Saved data entries:
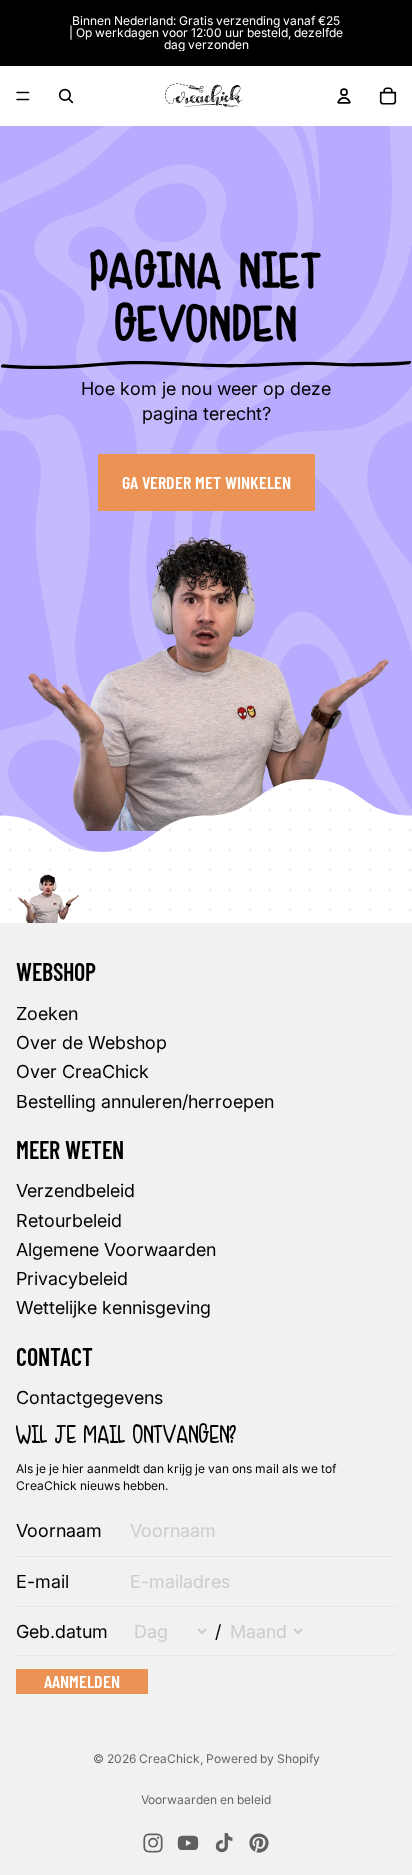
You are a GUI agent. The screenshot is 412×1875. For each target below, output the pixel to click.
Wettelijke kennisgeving (113, 1307)
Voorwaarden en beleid (206, 1799)
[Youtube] (188, 1843)
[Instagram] (153, 1843)
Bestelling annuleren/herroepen (145, 1101)
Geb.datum (62, 1631)
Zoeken (47, 1013)
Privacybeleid (72, 1278)
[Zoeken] (66, 96)
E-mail (42, 1581)
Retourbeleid (69, 1220)
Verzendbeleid (75, 1191)
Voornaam (59, 1530)
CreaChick (169, 1758)
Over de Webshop (91, 1042)
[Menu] (23, 96)
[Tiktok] (224, 1843)
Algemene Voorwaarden (116, 1249)
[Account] (344, 96)
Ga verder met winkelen (206, 482)
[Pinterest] (259, 1843)
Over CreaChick (82, 1071)
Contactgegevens (89, 1397)
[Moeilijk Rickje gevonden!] (48, 891)
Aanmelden (82, 1681)
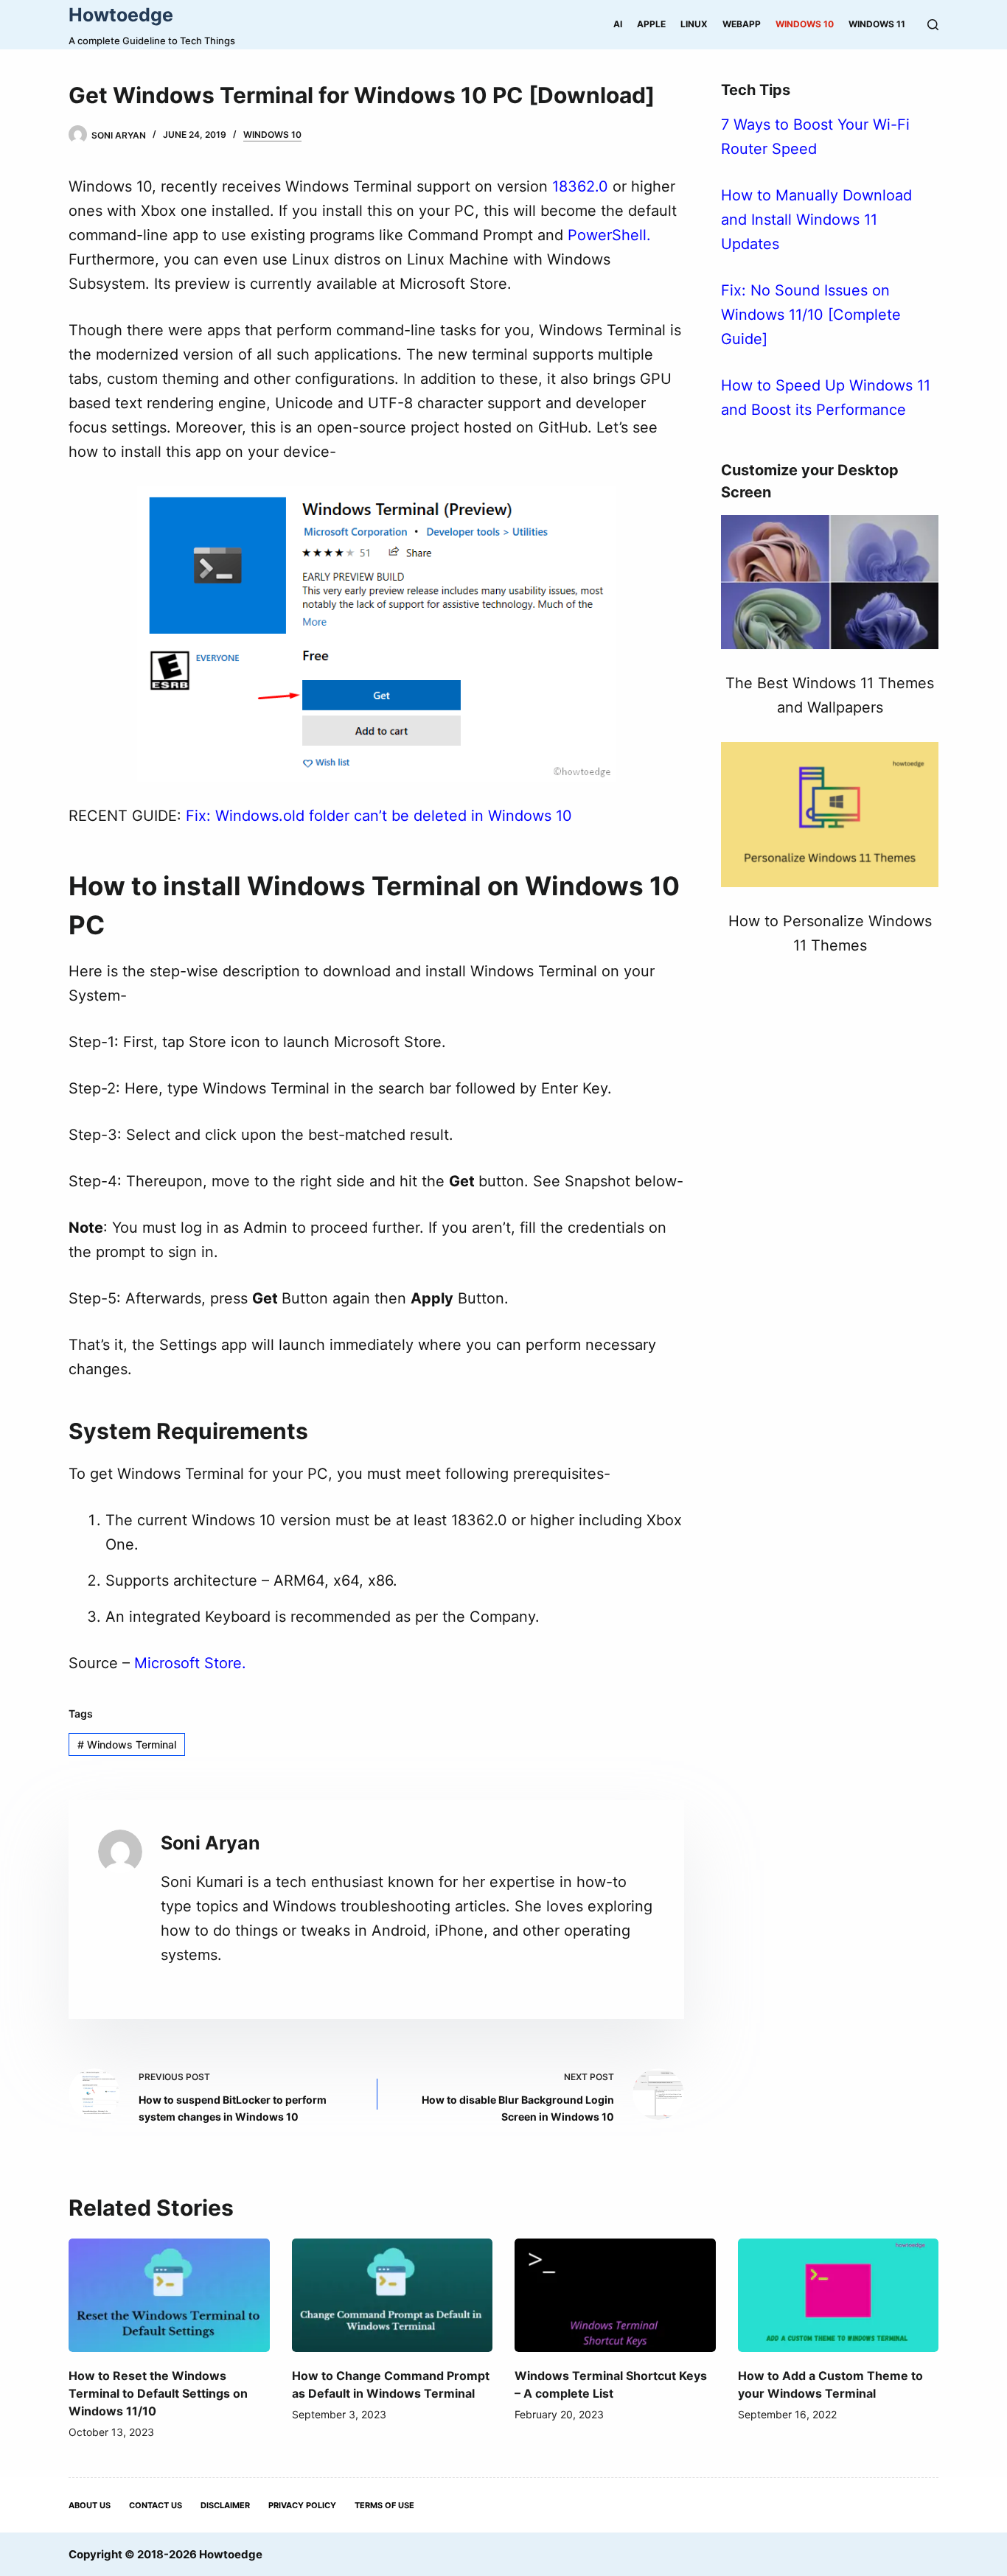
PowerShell (607, 235)
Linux (694, 23)
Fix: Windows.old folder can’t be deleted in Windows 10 (379, 816)
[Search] (932, 24)
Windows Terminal (126, 1744)
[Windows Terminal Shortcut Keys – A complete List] (615, 2295)
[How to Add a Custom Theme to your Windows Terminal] (838, 2295)
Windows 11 (877, 23)
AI (617, 23)
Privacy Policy (302, 2505)
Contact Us (155, 2505)
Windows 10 (805, 23)
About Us (90, 2505)
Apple (651, 23)
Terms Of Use (384, 2505)
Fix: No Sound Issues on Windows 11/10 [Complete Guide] (811, 314)
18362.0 (580, 186)
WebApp (741, 23)
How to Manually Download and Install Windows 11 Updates (816, 219)
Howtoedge (121, 15)
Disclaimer (225, 2505)
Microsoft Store (188, 1663)
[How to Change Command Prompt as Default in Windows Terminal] (392, 2295)
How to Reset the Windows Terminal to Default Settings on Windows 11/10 (158, 2393)
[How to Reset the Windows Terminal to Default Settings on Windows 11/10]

• **How to complete this task**: Which lines above hold the word "Terminal"? Copy each of them.

• **Written response**:
Windows Terminal (126, 1744)
[Windows Terminal Shortcut Keys – A complete List] (615, 2295)
[How to Add a Custom Theme to your Windows Terminal] (838, 2295)
[How to Change Command Prompt as Default in Windows Terminal] (392, 2295)
How to Reset the Windows Terminal to Default Settings on Windows 11/10 (158, 2393)
[How to Reset the Windows Terminal to Default Settings on Windows 11/10]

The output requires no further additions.